The current economic environment is no doubt tough, and small businesses are anticipating when things might become more friendly to business growth and interest rates might inch down. Residential lending is on the wane, but businesses need liquidity and the need for funding to kickstart growth is on the up.
A broker’s role is to be aware of both the economic constraints and the opportunities for growth.
Recent research* commissioned by Prospa, New Zealand’s SME financial services partner of choice, showed that SME business confidence had increased significantly over the long-term.
At the same time, Kiwi small businesses expected they would need greater levels of funding going forward (an average of $40,800), compared to loan amounts they had applied for in the six months prior (an average of $24,800). Eight out of 10 small businesses say they are becoming more concerned about accessing the funds they need.
Cutting through the noise, small businesses are wary but clear-eyed about the challenges: cash flow, managing demand, and access to working capital.
The Reserve Bank of New Zealand’s 12th consecutive rate hike, taking the Official Cash Rate to the highest it's been since 2008 at 5.5%, has led to a significant escalation in business operating costs and eroded already slim margins. The next review is due on 12 July.
The impact of these hikes was highlighted in Prospa’s RFI research, with responders citing economic and regulatory factors as the top challenges they’re currently facing. The uncertainty of future profits when trying to plan for the future (25%) and dealing with late payments (19%) were the two biggest concerns of small businesses around cash flow, according to the research.
In these scenarios, small businesses have a greater requirement for advice and lenders that can work to unleash their potential. The research also found that lower fees, faster access to funds, more flexibility and good advice were some of the reasons that small businesses might look to alternative lenders. Prospa’s role is to help simplify financial management, with a range of tailored lending solutions.
"There is no doubt it is currently belt-tightening time on the small business front. But there are things that small business owners can do: review cost structures, renegotiate contracts with vendors and customers, prioritise positive cash flow and build a stronger balance sheet,” says Adrienne Begbie, Managing Director NZ at Prospa.
These steps can include financing options with non-bank lenders such as Prospa, as well as reviewing and optimising debt structure while building cash reserves.
“Non-banks are in a strong position to help small businesses as mainstream New Zealand lenders take proactive measures to manage risk and be prudent in their approach in the wake of the Silicon Valley Bank collapse and Credit Suisse buyout,” Begbie says.
Financial institutions are re-evaluating risk policies and tweaking their risk appetite to be in good shape to weather current and future market conditions.
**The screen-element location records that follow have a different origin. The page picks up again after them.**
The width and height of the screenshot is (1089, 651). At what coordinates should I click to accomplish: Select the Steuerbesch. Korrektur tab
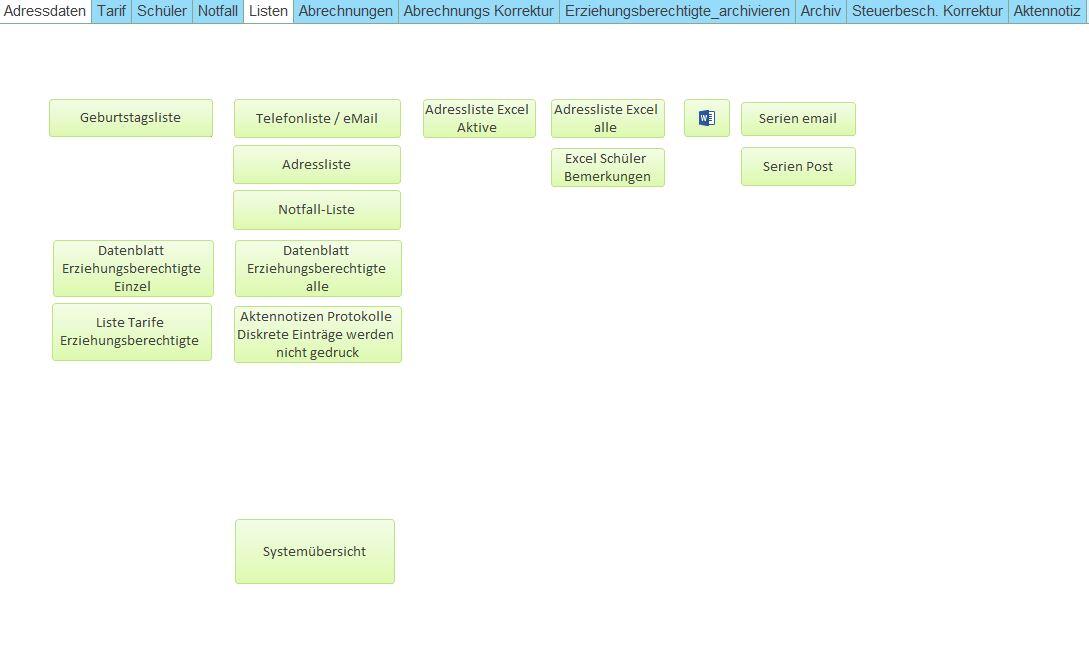coord(927,11)
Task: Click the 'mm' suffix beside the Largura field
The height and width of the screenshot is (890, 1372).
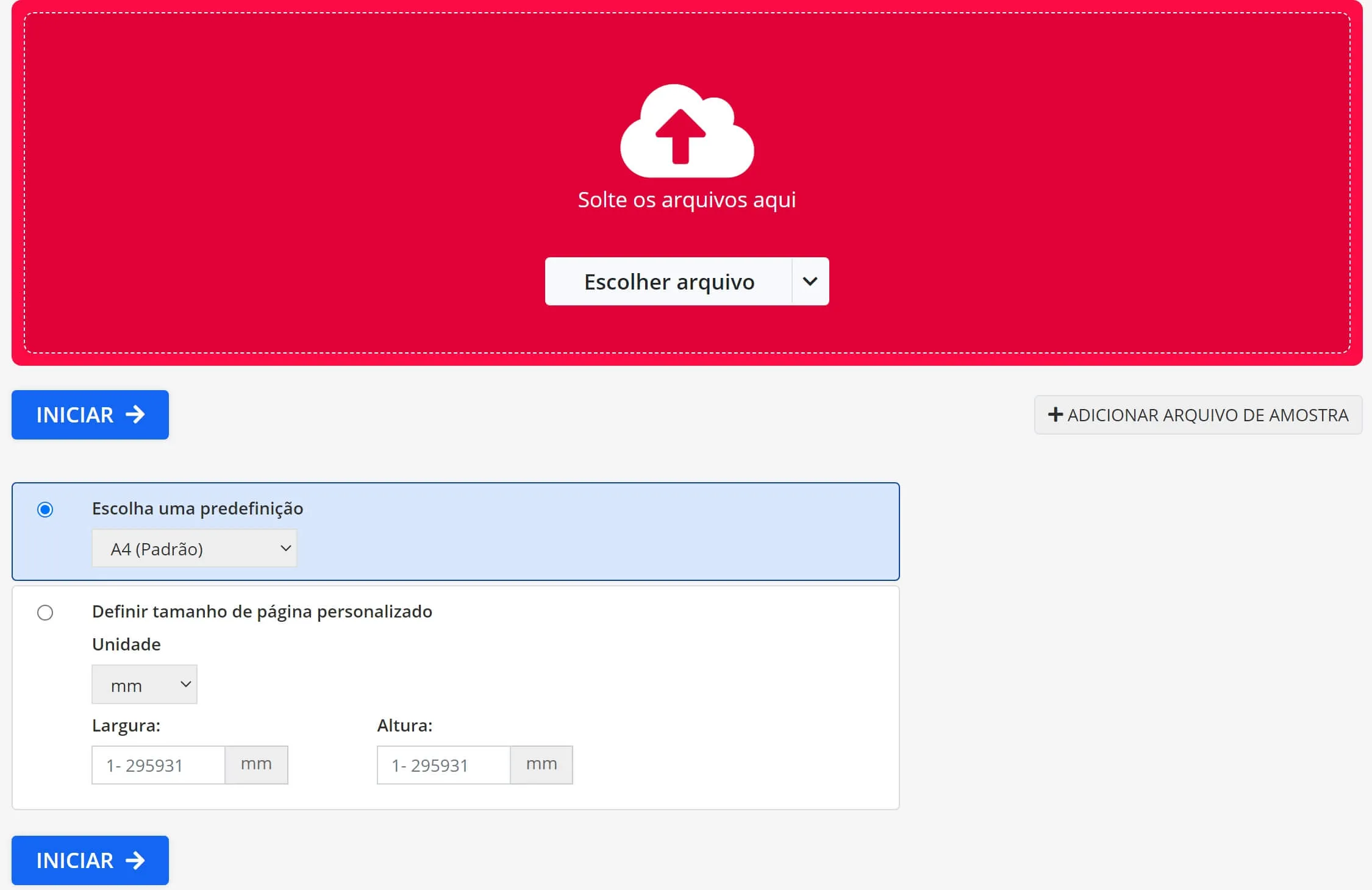Action: tap(257, 764)
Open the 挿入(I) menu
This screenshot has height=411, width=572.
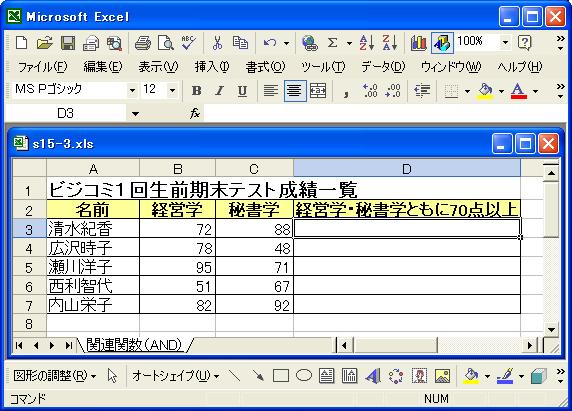(212, 67)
Large banks in particular tend to refocus on their core business - residential lending - and withdraw from peripheral activities such as business financing. Small business lending has never been a core business for banks.
“These are the market conditions in which turning to specialist lenders like Prospa makes sense. We understand the needs of small businesses and can leverage our strong broker network, while providing flexible funding solutions that match the needs of small businesses,” Begbie says.
In March, Core Logic data analysis showed that interest rate hikes and lending rules had triggered the biggest property sales slump in 40 years, and although slight increases in Auckland and Wellington have been observed, market activity remains subdued.
Brokers are chasing a shrinking prize in the residential market and now is a great time to consider diversifying their services into small business lending.
“In this environment where small businesses can’t rely on banks to fund their growth, there’s a real demand for expert advice on how to operate in this environment and what their choices might be. Brokers can take advantage of this by diversifying into the small business lending market.”
“Savvy brokers may want to look out for opportunities to leverage their existing client base to expand their services. Ask questions about your client's cash flow and forecast, what their pain points are and consider whether that asset might be able to be financed with a Prospa Small Business Loan or Business Line of Credit.
“Brokers new to the area may want to dip their toes in first to test the water while continuing to grow their core service,” she says.
“However, as economic cycles are temporary, brokers can position themselves to thrive in both residential and small business lending,” adds Begbie.
*The study was conducted by RFI Group and commissioned by Prospa, with a sample of 518 SME surveyed between 3 November and 20 December 2022. The research is conducted with the New Zealand SME Banking Council biannually in May and November.